En los tres meses siguientes se produjeron 15 muertes más; siempre
mujeres jóvenes, de no más de 22 años, estudiantes de nivel medio o
universitarias.
El sadismo aumentó. Ahora, en casi todas las víctimas, además de los
desmembramientos, comenzaron a aparecer inscripciones en sus espaldas con
instrumentos punzo-cortantes. Escrito en lengua tailandesa podía leerse: “¡No
me atraparán!” Quien quiera que fuera el asesino, o los asesinos -se
comenzó a especular que podía tratarse de una macabra banda, quizá una secta
satánica- era evidente que estaba jugando con la policía y con la opinión
pública.
La población de Bangkok estaba horrorizada. Los asesinatos en serie se
habían transformado ya en noticia nacional. Incluso habían trascendido
fronteras, y dado que era sabido que había colaboración del FBI -no encubierta,
por cierto- el hecho tomó estado público mundial. La celeridad que permiten las
redes sociales hizo de estos asesinatos masivos un evento planetario. Todo el
mundo hablaba del asunto. Mientras, la policía seguía profundamente
desconcertada.
Al cabo de interminables
muertes, con cadáveres en distintos lugares de la ciudad, pero siempre siguiendo
un mismo patrón, el asesino se silenció. Pasaron tres meses aproximadamente sin
ninguna nueva muerte. Nadie sabía qué estaba pasando. No faltó quien, entre las
autoridades, propusiera avisar que el loco homicida había sido detenido. Eso,
se especulaba, podía ser una forma de llevar cierta tranquilidad a la
población. El público, especialmente el femenino, temblaba. Las mujeres
aborrecían salir de sus casas. El pánico se había apoderado.
Una calurosa tarde de un
día jueves, una jovencita se presentó en la Central de Policía. Ante la mirada
tensa de los agentes que la recibieron, la muchacha pidió que llegara la
prensa, pues tenía algo “muy importante” que decir en relación a la cadena de
asesinatos recientemente cometidos. Sorprendidos, los policías no sabían cómo
reaccionar. Consultados los jefes, se decidió llamar a algunos medios.
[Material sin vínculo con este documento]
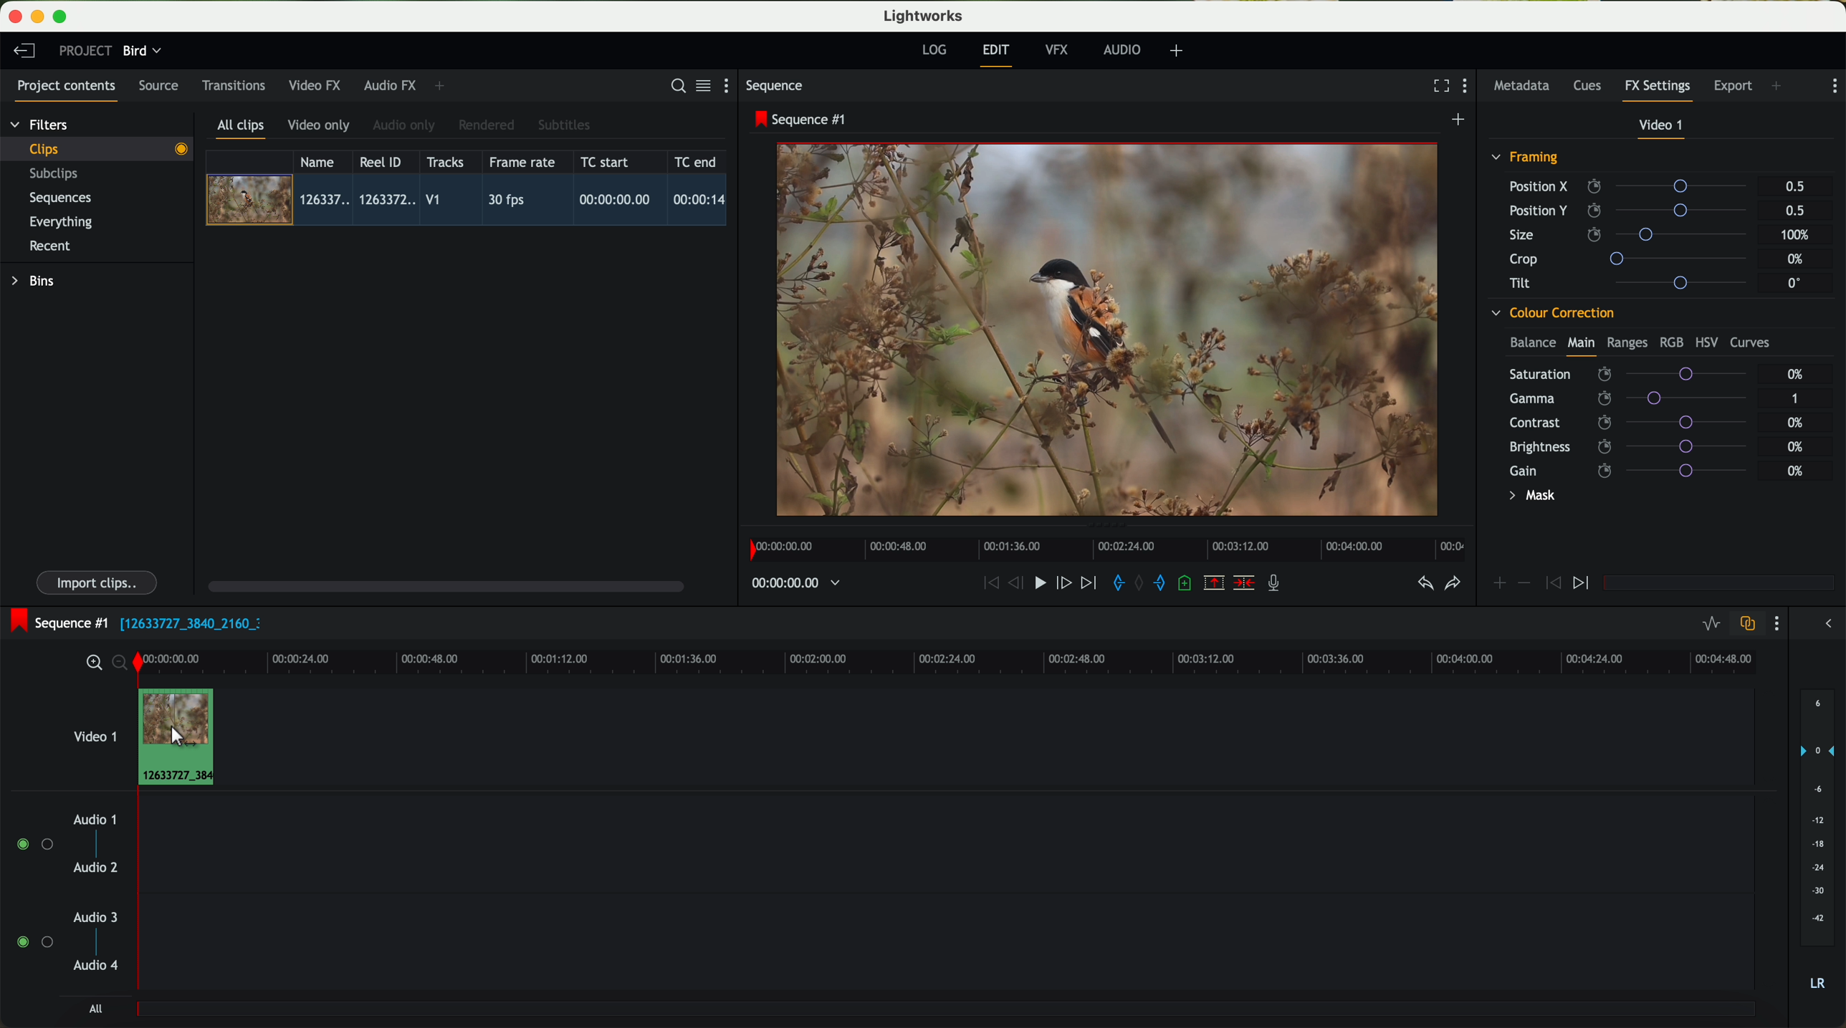 The width and height of the screenshot is (1846, 1028). What do you see at coordinates (788, 584) in the screenshot?
I see `timeline` at bounding box center [788, 584].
En un
santiamén, dos docenas de periodistas -de radio, televisión y prensa escrita-
se agolpaban en la Sala de recepciones de la policía.
Lawan, de 23 años,
delgada, esmirriada, con un gesto imperturbable mezcla de lejanía afectiva y
sonrisa diabólica, se presentó. Dijo ser hija de uno de los más connotados
empresarios del país. Mientras iba hablando, varios periodistas contactaron al
presunto padre, quien dijo ser efectivamente su progenitor. En unos pocos
minutos, el señor estaba en la sala mirando atónito a su hija. Lawan, con voz
monótona, relató uno por uno los 47 asesinatos, dando detalles precisos que
solo el asesino podría conocer. Era más que evidente que no mentía.
Nadie podía creerlo, pero
la precisión de sus relatos no dejaba lugar a dudas. En un momento sacó de
entre sus ropas el estilete con el que dijo que escribía sobre la espalda de
sus víctimas. Interrogada entonces por la policía, se declaró culpable de cada
uno de los homicidios.
“¿Por qué lo hizo?”
“Para demostrar que
las mujeres somos mejores en todo. También como asesinas seriales. Si no me
entrego, nunca me hubieran atrapado”.